Relationship in annual spceies of Medicago. III. The complex M. littoralis Rhode-M. truncatula Gaertn

JP Simon and AJ Millington

Australian Journal of Botany 15(1) 35 - 73
Published: 1967

Abstract

A programme of interspecific hybridization, involving species from subsections Pachyspirae, Leptospirae, and Rotatae of section Spirocarpos, resulted in only one successful combination out of the 20 attempted.

Viable hybrids were obtained with ease in crosses between different accessions of M. littoralis and M. truncatula. The morphology, fertility, and cytological behaviour of interspecific hybrids involving seven strains of M. truncatula and three strains of M. littoralis was compared with intraspecific hybrids of each species.

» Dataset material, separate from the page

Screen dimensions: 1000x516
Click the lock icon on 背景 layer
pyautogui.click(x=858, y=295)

With the exception of those with N.2829, which was differentiated from the other strains by one chromosome translocation, intraspecific hybrids of M. truncatula were fully fertile.

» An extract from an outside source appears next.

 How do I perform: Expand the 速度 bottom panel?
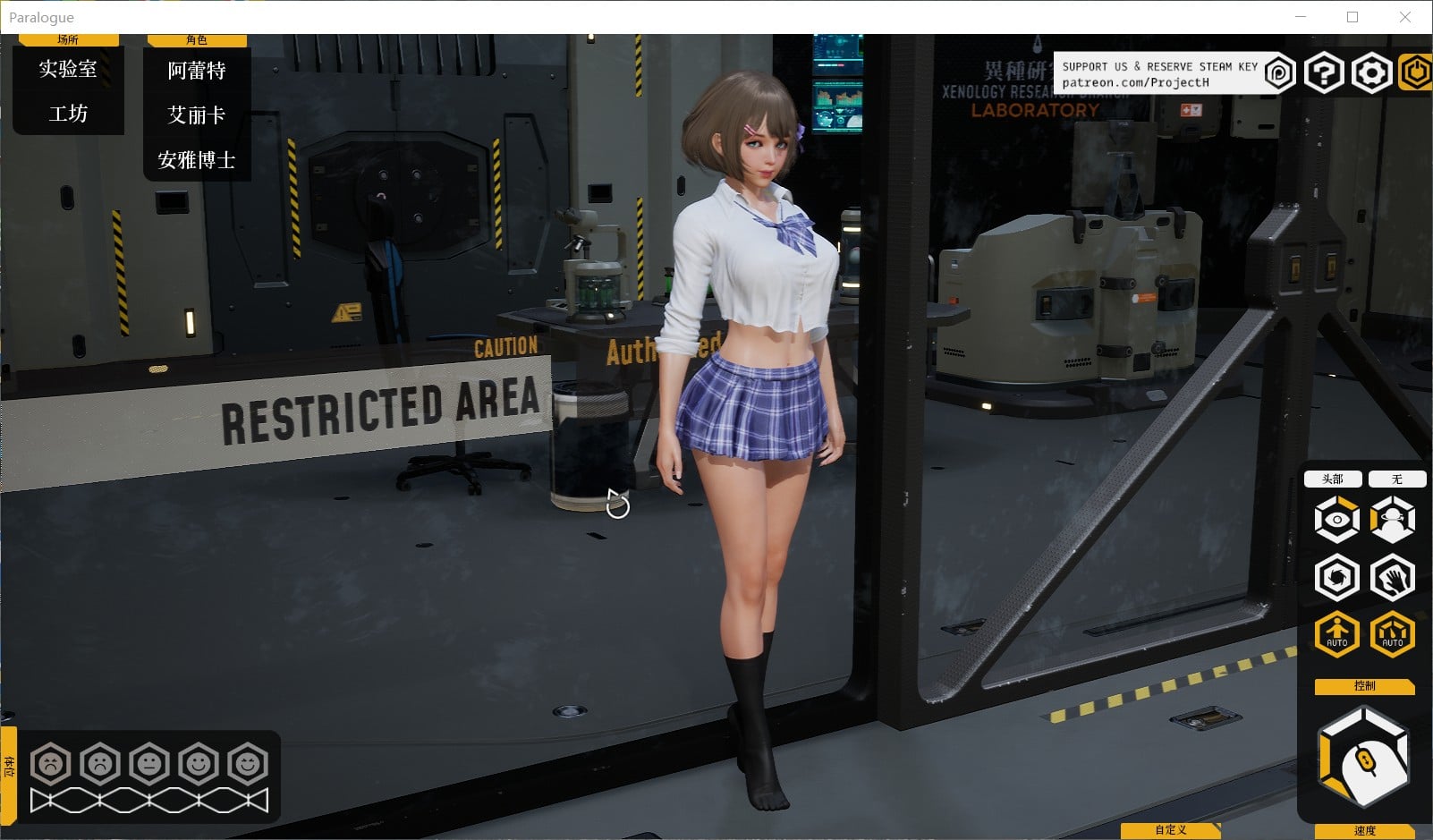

Considerable pollen sterility and reduced seed set were observed in intraspecific crosses of M. littoralis, but there was no evidence of chromosomal rearrangements.

The morphology of the hybrids between M. littoralis and M. truncatula was intermediate between the parents. Chlorophyll deficiency in seedlings and adult plants, dwarfism, and other morphological irregularities were observed in F2 plants. In some FT1s failure of pairing, multivalent formation at metaphase I, and other irregularities at meiosis indicated chromosome rearrangements. Up to three independent translocations and one inversion in the hybrid combinations and pronounced sterility were observed in both FT1s and FT2s. The pollen sterility of the hybrids could be explained in several instances by structural differences, but these do not account completely for the results obtained.

Inheritance studies of three possible strain markers indicated simple monohybrid segregation in most intraspecific crosses, but in the interspecific and partially fertile intraspecific crosses, ratios were disturbed and phenotypes abnormal.

The agronomic implications of these studies are discussed.